泣き止んで、世界が滅んでもいいから 02
修羅場も後半戦を迎えようとしたその時に、ふらりと彼は現れた。マリベルに悪態をつかれながらカウンターに張り付いて盛り付けを行っていたレオに向かって一言「腹減った」 不機嫌丸出しでそう告げる顔は子供のようだ。ついでに絶妙なバランスで芸術にまで昇華した、盛り付けの一番上に乗る果実の繰り抜きを指で掴んで口へと放り込むのだから堪らない。
「あああぁぁぁ!」
崩れ行く色とりどりの果実ボールタワー。
「この配置が、この配色が大事だったのに…」
灰となって燃え尽きるレオ。アリスは知らん顔だ。珍しく白に白銀で縁取りをした法衣など着ている。
「俺の夕飯は?」
崩れた果実ボールは底に敷かれたペールカラーのソースに浮かんで、これはこれで見れたものだ、と勝手に判断したマリベルはさっさとホールへ料理を運んでしまった。
「アリス…よくも俺の最高傑作を…」
半眼で睨むレオに神子はへらりと笑い返す。本当にこうやって相手を煽る所だけはレオに良く似てしまった。

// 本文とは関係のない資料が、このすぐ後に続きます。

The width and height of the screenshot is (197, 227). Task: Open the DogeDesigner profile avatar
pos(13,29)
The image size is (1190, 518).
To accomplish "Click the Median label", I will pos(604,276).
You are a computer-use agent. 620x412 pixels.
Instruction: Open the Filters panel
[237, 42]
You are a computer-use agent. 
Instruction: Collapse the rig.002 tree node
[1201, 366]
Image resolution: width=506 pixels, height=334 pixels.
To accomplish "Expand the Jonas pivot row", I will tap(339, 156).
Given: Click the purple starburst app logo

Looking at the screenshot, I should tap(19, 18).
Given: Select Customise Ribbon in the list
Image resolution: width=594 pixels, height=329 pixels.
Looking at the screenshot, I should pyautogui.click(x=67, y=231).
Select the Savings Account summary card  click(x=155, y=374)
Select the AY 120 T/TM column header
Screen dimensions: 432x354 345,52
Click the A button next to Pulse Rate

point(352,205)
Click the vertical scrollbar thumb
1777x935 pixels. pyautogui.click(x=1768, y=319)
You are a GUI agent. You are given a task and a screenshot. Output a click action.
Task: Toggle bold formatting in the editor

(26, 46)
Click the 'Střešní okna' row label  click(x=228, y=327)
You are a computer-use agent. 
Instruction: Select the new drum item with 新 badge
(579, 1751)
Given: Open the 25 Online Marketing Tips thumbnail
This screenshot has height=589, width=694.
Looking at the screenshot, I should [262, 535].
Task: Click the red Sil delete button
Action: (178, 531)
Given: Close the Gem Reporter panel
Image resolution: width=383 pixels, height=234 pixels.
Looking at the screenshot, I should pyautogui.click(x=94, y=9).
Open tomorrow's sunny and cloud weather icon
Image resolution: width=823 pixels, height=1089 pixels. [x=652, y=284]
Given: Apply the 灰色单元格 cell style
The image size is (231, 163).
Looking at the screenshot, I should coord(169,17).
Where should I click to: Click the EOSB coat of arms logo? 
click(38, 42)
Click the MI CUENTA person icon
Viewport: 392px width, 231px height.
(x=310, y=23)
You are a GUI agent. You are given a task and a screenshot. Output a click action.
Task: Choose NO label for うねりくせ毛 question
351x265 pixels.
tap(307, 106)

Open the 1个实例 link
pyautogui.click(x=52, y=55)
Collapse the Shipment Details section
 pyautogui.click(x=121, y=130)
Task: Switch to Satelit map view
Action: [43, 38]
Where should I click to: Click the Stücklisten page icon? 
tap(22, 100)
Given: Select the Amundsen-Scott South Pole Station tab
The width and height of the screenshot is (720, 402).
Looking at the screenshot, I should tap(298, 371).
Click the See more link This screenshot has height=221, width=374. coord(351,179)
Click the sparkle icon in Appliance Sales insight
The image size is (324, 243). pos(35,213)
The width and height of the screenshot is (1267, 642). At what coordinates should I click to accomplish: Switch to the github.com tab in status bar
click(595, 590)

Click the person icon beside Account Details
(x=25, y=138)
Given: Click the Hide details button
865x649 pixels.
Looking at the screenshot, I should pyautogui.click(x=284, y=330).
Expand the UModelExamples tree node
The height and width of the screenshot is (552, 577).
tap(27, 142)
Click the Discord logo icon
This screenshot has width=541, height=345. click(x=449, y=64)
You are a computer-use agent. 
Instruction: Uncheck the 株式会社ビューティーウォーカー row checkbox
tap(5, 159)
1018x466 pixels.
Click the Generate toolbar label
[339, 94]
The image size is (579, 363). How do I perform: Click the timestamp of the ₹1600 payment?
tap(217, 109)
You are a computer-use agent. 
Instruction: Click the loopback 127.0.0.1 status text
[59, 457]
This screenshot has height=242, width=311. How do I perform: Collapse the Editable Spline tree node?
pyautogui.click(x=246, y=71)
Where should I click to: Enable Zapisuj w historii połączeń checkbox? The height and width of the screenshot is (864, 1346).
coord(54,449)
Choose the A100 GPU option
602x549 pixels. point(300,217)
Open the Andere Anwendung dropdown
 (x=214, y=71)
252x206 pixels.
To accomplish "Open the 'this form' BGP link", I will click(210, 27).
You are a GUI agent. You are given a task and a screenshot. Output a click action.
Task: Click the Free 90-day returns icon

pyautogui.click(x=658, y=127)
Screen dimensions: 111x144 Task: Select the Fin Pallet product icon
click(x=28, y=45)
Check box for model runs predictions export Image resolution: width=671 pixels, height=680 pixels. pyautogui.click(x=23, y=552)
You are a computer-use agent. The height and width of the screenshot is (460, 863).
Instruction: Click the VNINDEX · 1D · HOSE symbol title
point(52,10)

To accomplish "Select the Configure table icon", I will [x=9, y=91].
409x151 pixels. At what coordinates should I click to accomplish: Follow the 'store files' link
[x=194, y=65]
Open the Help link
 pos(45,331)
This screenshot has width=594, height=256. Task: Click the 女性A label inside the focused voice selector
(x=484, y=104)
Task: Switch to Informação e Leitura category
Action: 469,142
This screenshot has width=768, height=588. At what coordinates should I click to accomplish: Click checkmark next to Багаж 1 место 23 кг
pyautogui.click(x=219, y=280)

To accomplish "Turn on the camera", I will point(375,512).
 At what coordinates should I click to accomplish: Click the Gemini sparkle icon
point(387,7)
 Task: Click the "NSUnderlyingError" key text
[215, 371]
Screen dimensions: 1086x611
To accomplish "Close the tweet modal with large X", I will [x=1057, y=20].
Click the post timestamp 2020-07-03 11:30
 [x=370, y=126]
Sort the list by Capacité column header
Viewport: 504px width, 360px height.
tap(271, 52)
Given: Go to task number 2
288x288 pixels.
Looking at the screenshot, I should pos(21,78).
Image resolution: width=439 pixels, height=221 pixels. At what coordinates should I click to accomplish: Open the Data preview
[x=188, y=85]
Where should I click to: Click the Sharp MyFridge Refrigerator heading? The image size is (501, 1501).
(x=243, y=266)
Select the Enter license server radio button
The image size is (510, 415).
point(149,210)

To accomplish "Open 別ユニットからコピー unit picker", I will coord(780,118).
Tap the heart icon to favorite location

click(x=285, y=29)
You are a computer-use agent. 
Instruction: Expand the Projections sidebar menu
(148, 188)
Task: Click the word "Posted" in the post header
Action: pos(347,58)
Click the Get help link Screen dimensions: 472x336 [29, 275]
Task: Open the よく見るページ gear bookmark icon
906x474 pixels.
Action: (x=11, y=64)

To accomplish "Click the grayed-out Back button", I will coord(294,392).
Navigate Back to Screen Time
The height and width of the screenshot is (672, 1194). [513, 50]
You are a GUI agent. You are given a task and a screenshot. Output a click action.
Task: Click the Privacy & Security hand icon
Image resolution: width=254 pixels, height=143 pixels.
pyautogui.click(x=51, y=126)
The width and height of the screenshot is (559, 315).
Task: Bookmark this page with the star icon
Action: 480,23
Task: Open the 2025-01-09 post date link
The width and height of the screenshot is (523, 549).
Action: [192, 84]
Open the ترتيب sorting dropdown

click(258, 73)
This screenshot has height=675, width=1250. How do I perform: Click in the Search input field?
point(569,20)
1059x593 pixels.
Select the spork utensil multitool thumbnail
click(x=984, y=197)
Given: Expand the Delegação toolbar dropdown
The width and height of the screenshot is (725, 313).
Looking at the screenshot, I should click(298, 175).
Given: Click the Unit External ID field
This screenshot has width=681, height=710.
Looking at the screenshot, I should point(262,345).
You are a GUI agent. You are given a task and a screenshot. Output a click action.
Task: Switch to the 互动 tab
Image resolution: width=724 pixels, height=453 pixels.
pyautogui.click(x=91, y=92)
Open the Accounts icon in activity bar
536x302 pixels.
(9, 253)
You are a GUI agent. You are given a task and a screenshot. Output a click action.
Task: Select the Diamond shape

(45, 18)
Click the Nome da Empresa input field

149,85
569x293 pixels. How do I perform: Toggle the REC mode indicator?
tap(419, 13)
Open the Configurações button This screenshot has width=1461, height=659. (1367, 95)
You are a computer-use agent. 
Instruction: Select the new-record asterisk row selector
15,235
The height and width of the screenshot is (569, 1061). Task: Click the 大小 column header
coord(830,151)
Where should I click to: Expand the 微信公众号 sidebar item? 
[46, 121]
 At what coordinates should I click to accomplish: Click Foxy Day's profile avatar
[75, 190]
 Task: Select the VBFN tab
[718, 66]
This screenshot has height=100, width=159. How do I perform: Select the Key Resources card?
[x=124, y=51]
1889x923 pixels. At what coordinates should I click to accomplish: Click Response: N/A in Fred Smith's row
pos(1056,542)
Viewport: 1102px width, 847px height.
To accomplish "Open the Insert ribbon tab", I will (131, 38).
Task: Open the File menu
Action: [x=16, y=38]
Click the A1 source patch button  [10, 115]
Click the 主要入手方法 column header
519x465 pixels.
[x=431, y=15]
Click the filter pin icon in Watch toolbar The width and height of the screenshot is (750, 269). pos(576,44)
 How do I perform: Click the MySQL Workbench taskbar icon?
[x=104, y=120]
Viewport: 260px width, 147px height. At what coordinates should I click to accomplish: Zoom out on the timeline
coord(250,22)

「いやあ美味しかったよ。最高傑作を最初に口にできたのが俺でよかった。残りは凱旋兵にくれてやろう」
「おまっ、絶対そんなに腹減ってないだろ!」
「いやいや、城中晩餐の良い匂いが立ち込めてお腹もぐぅぐぅだぜ。胸焼けしそうなくらい」
「やっぱり腹へってねえじゃねえか!」
すっかり作業の進まなくなったカウンターに痺れを切らしたのか、料理長がずかずかと近寄ってきた。
「応援!何やって……って!神子様ではありませんか!?」
カウンター越しに覗く神子の顔を見つけるや否や、跪きそうな勢いの料理長にアリスは微笑みかける。レオの名づけたところの神子スマイルでだ。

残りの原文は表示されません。